§ Extract:

start

In this PR, relying on hybrid backed-unbacked symints, deferred runtime asserts, and the function _is_supported_equivalence(), we add a flag allow_complex_guards_as_runtime_asserts which allows the user to compile exported programs containing these guards and maintain dynamism, while adding correctness checks as runtime assertions in the graph.

Hybrid backed-unbacked symints allow us to easily bypass "implicit" guards emitted from computation - guards that we ~expect to be true. Popular examples revolve around reshapes:

# reshape
def forward(self, x, y):  # x: [s0, s1], y: [s2]
    return x.reshape([-1]) + y  # guard s0 * s1 = s2

This leads to the following exported program

class GraphModule(torch.nn.Module):
    def forward(self, x: "f32[s0, s1]", y: "f32[s2]"):
        sym_size_int: "Sym(s2)" = torch.ops.aten.sym_size.int(y, 0)
        mul: "Sym(-s2)" = -1 * sym_size_int;  sym_size_int = None
        sym_size_int_1: "Sym(s0)" = torch.ops.aten.sym_size.int(x, 0)
        sym_size_int_2: "Sym(s1)" = torch.ops.aten.sym_size.int(x, 1)
        mul_1: "Sym(s0*s1)" = sym_size_int_1 * sym_size_int_2;  sym_size_int_1 = sym_size_int_2 = None
        add: "Sym(s0*s1 - s2)" = mul + mul_1;  mul = mul_1 = None
        eq: "Sym(Eq(s0*s1 - s2, 0))" = add == 0;  add = None
        _assert_scalar = torch.ops.aten._assert_scalar.default(eq, "Runtime assertion failed for expression Eq(s0*s1 - s2, 0) on node 'eq'");  eq = None

        view: "f32[s0*s1]" = torch.ops.aten.view.default(x, [-1]);  x = None
        add_1: "f32[s0*s1]" = torch.ops.aten.add.Tensor(view, y);  view = y = None
        return (add_1,)

Another case is symbol divisibility:

def forward(self, x):  # x: [s0, s1]
    return x.reshape([-1, x.shape[0] - 1])  # Eq(Mod(s0 * s1, s0 - 1), 0)

end

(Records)
start

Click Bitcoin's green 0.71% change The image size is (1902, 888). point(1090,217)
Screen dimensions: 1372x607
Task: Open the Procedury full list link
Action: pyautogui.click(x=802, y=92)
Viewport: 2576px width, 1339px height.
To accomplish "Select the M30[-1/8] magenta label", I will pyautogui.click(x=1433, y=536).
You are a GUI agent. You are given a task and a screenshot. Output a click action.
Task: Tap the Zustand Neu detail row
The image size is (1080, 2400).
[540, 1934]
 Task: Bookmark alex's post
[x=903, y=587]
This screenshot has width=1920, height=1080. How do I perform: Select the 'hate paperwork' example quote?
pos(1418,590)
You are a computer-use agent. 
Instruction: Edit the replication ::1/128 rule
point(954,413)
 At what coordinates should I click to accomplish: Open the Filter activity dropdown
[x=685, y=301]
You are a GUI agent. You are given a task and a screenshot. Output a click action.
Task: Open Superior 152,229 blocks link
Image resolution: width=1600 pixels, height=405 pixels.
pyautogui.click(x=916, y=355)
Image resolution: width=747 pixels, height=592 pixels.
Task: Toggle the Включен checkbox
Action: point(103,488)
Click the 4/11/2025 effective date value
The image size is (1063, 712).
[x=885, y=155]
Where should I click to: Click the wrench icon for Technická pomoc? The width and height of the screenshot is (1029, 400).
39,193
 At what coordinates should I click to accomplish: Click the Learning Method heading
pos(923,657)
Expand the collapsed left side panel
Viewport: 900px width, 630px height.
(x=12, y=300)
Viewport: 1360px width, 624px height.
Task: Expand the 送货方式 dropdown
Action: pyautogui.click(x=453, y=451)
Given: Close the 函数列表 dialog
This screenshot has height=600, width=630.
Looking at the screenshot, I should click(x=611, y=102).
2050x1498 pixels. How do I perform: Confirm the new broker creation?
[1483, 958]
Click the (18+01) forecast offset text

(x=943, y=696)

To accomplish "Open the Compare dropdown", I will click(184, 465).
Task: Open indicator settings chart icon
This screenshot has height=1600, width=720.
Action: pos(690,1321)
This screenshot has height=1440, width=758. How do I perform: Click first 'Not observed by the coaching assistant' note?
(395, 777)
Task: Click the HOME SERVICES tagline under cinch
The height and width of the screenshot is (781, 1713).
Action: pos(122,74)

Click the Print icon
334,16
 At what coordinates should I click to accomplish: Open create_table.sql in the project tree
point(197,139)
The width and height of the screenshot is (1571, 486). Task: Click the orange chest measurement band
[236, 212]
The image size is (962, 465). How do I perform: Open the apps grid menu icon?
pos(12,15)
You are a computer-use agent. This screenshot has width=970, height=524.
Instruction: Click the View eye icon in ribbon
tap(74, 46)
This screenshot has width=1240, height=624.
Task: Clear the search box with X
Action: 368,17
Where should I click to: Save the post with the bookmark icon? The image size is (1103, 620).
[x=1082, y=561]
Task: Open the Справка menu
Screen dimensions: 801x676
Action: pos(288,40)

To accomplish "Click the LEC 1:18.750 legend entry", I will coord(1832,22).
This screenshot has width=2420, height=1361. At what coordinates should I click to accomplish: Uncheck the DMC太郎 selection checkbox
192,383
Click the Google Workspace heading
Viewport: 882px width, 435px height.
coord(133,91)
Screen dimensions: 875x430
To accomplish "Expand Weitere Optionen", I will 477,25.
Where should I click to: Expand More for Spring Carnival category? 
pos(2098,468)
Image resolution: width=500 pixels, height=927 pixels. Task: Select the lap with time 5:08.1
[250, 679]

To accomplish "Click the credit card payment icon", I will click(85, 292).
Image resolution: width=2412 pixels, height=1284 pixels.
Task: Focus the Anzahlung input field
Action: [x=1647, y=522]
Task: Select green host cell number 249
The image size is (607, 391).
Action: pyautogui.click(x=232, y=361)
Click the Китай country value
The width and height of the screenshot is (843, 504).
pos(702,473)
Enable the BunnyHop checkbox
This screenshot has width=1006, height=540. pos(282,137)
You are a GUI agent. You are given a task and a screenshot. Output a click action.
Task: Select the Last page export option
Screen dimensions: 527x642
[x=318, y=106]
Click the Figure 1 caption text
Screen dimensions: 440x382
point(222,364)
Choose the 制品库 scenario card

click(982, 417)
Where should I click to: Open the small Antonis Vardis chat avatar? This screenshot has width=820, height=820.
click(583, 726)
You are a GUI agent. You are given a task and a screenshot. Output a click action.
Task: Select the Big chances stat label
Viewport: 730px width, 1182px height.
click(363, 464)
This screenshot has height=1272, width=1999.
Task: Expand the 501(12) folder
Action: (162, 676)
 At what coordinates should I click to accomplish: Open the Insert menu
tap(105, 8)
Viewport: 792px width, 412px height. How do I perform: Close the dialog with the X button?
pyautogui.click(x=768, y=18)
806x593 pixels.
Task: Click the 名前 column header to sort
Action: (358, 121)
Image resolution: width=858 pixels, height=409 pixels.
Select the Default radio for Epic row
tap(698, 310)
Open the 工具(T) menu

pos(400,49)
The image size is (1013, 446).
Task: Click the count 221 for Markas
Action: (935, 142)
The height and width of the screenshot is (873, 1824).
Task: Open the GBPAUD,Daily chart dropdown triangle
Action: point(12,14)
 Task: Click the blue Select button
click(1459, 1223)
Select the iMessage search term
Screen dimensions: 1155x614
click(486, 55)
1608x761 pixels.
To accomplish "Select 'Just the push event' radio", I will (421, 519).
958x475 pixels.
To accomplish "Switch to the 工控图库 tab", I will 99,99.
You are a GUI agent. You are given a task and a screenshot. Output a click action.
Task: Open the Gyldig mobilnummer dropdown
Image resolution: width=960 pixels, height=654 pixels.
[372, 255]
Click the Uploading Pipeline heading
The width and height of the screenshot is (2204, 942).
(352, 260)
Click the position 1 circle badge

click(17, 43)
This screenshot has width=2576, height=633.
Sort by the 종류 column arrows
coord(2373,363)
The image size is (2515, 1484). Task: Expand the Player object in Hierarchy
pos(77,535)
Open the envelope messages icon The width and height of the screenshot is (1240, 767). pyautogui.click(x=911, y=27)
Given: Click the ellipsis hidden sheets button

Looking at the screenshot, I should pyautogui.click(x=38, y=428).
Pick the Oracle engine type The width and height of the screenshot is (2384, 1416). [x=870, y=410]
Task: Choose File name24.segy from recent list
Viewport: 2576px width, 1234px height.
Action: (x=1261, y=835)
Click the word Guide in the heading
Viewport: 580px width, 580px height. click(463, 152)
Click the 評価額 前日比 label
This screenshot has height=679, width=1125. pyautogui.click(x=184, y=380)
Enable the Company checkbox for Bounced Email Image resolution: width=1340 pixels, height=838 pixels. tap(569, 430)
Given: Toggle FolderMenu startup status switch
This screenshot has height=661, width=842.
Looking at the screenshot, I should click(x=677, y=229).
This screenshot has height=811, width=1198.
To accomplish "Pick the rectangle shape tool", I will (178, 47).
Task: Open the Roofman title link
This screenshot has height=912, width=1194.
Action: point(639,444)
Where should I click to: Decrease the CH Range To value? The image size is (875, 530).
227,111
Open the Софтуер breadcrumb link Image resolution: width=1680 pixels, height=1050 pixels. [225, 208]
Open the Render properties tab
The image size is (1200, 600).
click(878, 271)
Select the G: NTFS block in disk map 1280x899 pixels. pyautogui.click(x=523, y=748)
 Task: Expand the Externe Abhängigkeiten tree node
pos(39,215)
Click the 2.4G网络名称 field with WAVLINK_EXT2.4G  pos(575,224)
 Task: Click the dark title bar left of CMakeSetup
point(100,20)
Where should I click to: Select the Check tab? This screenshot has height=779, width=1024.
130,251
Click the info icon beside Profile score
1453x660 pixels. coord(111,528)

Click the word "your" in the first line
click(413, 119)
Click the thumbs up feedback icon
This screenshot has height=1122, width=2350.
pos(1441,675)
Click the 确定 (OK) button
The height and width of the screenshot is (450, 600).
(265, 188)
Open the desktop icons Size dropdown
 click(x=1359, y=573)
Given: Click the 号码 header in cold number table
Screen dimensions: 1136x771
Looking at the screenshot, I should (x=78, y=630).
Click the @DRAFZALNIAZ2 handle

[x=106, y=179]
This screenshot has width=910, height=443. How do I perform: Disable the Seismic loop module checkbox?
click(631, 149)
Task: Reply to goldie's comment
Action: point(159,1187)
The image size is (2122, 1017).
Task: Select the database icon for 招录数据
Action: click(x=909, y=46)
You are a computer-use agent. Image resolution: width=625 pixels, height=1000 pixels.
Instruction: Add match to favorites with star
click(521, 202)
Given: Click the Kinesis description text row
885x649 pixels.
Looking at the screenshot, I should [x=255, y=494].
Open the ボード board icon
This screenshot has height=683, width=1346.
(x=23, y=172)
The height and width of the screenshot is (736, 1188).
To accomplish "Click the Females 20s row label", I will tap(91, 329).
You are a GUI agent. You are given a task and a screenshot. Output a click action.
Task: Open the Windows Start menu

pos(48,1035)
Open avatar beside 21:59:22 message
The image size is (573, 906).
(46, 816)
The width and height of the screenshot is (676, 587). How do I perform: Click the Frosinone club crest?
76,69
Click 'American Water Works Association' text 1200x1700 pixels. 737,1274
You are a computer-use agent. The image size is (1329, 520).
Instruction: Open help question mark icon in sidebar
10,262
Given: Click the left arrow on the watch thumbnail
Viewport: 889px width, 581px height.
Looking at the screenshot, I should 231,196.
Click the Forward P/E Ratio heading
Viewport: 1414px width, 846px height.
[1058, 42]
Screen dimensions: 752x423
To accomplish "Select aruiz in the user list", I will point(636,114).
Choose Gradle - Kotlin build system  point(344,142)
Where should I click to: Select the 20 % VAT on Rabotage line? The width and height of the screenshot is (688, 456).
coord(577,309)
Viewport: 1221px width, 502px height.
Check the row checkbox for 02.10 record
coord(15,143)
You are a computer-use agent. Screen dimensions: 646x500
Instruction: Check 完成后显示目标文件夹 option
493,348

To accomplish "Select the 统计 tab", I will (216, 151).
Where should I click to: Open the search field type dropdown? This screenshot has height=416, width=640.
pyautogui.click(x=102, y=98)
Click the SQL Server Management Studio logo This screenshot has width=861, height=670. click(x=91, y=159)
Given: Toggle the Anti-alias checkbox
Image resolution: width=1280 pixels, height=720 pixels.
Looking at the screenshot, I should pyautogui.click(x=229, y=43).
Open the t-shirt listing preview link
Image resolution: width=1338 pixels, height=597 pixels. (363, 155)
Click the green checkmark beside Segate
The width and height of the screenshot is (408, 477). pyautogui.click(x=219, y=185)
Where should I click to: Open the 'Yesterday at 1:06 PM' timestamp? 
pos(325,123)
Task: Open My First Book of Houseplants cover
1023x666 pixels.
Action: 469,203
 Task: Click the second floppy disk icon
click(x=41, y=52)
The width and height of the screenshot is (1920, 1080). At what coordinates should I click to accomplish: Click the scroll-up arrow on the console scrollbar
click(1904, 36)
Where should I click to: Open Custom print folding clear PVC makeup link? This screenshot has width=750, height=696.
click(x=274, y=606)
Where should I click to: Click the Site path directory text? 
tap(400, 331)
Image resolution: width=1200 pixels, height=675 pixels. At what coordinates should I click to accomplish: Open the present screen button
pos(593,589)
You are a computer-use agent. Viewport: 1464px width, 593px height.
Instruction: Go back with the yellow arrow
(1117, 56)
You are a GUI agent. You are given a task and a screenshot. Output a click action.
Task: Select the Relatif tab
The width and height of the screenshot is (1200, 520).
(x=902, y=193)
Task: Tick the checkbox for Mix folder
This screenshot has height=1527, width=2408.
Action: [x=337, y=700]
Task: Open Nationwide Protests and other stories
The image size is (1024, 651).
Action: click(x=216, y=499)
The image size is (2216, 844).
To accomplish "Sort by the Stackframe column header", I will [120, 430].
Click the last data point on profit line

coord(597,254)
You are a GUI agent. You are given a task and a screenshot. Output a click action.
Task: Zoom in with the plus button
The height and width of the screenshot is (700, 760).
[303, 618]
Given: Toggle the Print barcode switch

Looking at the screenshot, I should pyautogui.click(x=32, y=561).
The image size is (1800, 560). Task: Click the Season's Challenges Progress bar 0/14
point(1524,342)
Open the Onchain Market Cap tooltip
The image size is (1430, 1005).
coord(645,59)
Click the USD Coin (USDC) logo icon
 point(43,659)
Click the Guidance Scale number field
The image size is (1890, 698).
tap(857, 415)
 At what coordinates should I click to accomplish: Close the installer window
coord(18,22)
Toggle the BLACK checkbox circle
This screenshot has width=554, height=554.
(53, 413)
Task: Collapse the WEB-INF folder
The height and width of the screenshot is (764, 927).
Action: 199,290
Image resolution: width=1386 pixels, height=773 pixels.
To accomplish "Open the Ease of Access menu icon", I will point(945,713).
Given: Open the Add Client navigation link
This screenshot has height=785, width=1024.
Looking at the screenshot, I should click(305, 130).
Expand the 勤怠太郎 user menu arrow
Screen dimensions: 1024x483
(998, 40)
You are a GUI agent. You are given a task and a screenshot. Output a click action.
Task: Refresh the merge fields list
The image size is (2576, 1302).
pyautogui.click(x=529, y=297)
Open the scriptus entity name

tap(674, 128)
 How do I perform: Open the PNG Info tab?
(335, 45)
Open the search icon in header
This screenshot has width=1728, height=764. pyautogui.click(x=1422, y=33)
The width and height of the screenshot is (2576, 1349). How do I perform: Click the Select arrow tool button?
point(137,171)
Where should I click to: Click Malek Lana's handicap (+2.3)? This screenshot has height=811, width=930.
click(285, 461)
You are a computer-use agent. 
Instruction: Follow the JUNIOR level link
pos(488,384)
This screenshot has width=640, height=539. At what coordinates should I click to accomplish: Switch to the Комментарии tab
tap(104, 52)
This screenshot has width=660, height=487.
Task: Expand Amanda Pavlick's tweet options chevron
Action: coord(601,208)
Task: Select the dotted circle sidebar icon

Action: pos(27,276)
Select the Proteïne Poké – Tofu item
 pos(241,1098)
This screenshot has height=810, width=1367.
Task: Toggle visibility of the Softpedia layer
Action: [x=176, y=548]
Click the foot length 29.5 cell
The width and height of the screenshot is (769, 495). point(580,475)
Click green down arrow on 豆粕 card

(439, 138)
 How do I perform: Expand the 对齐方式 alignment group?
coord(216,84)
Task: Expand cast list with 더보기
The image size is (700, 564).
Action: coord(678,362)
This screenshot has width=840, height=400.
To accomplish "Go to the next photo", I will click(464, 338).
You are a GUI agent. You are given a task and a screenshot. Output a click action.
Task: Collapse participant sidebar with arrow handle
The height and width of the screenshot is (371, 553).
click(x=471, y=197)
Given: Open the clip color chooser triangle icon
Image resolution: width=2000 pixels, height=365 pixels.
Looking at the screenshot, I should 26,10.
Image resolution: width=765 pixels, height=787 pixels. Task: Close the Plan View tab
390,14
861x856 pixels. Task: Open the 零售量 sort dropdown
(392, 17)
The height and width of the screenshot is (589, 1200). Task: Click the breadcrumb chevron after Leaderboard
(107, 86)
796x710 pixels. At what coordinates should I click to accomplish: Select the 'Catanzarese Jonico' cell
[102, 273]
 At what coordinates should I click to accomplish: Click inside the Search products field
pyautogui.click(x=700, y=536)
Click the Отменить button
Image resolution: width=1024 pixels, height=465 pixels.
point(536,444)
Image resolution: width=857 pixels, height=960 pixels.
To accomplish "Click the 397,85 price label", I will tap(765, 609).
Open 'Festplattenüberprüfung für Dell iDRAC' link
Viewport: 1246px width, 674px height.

end

§ Task list:
1. According to the pull request description, what is the name of the flag this PR adds?
2. Continue the pull request description from its last line, the symbol divisibility example.
None of the data is needed for the tasks.

§ Answer set:
1. allow_complex_guards_as_runtime_asserts

2.
Applying deferred runtime asserts also helps dynamic compilation for "explicit" complex guards that typically cause problems for export. For example we can generate runtime asserts for not-equal guards, and complex asserts like the following:

class Foo(torch.nn.Module):
    def forward(self, x, y):
        # check that negation of first guard also shows up as runtime assertion
        if x.shape[0] == y.shape[0]:  # False
            return x + y
        elif x.shape[0] == y.shape[0] ** 3:  # False
            return x + 2, y + 3
        elif x.shape[0] ** 2 == y.shape[0] * 3:  # True
            return x * 2.0, y * 3.0

For the above graph we will generate 3 runtime assertions: the negation of the first 2, and the 3rd condition as a guard.

One additional benefit here over the current state of exported programs is that this adds further correctness guarantees - previously with explicit complex guards, if compilation succeeded, the guards would be ignored at runtime, treated as given.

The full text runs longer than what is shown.